A nod to the boss, a raid on the shrimp platter, 10 minutes of casual chatter and a quick exit: this year, you're going to finesse the office Christmas party and beat the rush hour home.

But while your hand is still clutching that first crustacean, you spy the Office Wheeze, heading at full bore toward your hiding spot among the ferns. "The man of the hour," he burbles, holding you in his grip the way King Kong wielded Fay Wray. "Let's liven things up."

In the past, you might have beaten a hasty retreat to the bar, melted down to the floor a la the Wicked Witch of the West, or simply muttered, "Get lost, jerk."

Now, technology has brought you relief: the Timely Beeper.

A discreet flick of the wrist and your beeper is activated. Twenty seconds later, it's squawking urgently and you're headed for freedom. "Gotta run," you say. "Let's do lunch sometime."

So natural a device would seem to have been around forever, but the Timely Beeper wasn't dreamed up until a year ago, and only then because a California entrepreneur wanted to spend more time on his boat.

"I was at church, and it was beautiful out, so I wanted to go fishing," says Eugene Grant. "But this pastor was giving one homily after another, and I had heard them all."

Then a beeper went off. As its owner eased himself out of his pew, another bell went off -- in Grant's head: "It dawned on me then that people will believe a beeper more than anything, and that it could get me out on my boat without embarrassing my family."

When Grant's not on the 26-foot Double Trouble ("It gets me in trouble with both my wife and my customers"), he's running Omega Contract Design, his six-person engineering job shop that works on such projects as creating a more efficient land mine and developing a machine to produce soup cans in two pieces instead of three.

It's the beeper, however, that's his pride. He has received his most appreciative responses from businesswomen, who say the little cube enables them to dodge pests at conventions and meetings.

There are also the social applications: "A woman told me she had a date that was a barracuda," says Grant, 66. "When she got in trouble, she turned it on and said she had to go."

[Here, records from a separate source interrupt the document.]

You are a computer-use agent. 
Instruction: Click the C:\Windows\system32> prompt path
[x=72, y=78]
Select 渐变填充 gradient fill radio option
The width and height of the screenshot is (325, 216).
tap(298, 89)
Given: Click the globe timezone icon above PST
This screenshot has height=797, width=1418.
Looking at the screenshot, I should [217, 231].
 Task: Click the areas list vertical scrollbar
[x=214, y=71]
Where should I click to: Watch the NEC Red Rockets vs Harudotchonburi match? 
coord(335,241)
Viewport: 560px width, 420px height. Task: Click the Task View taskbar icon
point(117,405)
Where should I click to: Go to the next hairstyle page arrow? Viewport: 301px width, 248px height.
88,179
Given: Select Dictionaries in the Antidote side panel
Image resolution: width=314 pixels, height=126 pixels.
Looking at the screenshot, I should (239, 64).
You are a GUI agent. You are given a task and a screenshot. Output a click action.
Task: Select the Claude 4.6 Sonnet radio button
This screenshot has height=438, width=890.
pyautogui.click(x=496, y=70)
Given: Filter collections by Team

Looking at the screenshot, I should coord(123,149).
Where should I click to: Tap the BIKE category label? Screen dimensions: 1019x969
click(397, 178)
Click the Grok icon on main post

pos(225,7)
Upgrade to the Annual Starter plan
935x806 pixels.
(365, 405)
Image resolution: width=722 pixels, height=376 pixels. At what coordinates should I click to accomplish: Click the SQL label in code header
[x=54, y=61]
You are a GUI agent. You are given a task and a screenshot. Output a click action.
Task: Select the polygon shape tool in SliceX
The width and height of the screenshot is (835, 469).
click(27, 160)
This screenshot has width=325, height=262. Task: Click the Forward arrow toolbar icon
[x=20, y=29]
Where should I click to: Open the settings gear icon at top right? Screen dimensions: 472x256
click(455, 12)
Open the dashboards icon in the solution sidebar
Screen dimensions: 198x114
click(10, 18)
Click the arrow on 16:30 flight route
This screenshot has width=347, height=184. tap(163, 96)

Pop artist Andy Warhol, who's seen a party or two in his years, wouldn't mind a Timely Beeper. "All these people have real beepers and they look important." If he had a one, he suggests, "people would then think I was important . . . And on the street, it might stop a mugging."

Not everyone is impressed.

"I would think of it as the microchip equivalent of having yourself paged at the swimming pool of the Beverly Hills Hotel," says writer Calvin Trillin. "People who use it to impress people at parties are going to be disappointed -- they'll think you're a computer repair person. And if someone's bothering you -- what's the matter with 'Get away from me, you creep'?"

But even Trillin sees a positive angle.

"The normal way to get rid of people is to go to the bar," he says. "This might cut down on holiday drinking."

In Washington, the Timely Beeper is sold by The Sharper Image for $29 under the name False Alarm.

"It's selling well -- about a half-dozen a day," says John Whitaker, manager of The Sharper Image store here. "A few people say they've used it and it's helped them out in awkward situations."

Whitaker, too, is always prepared.

"I haven't had to use mine yet, but I keep it with me. Just in case."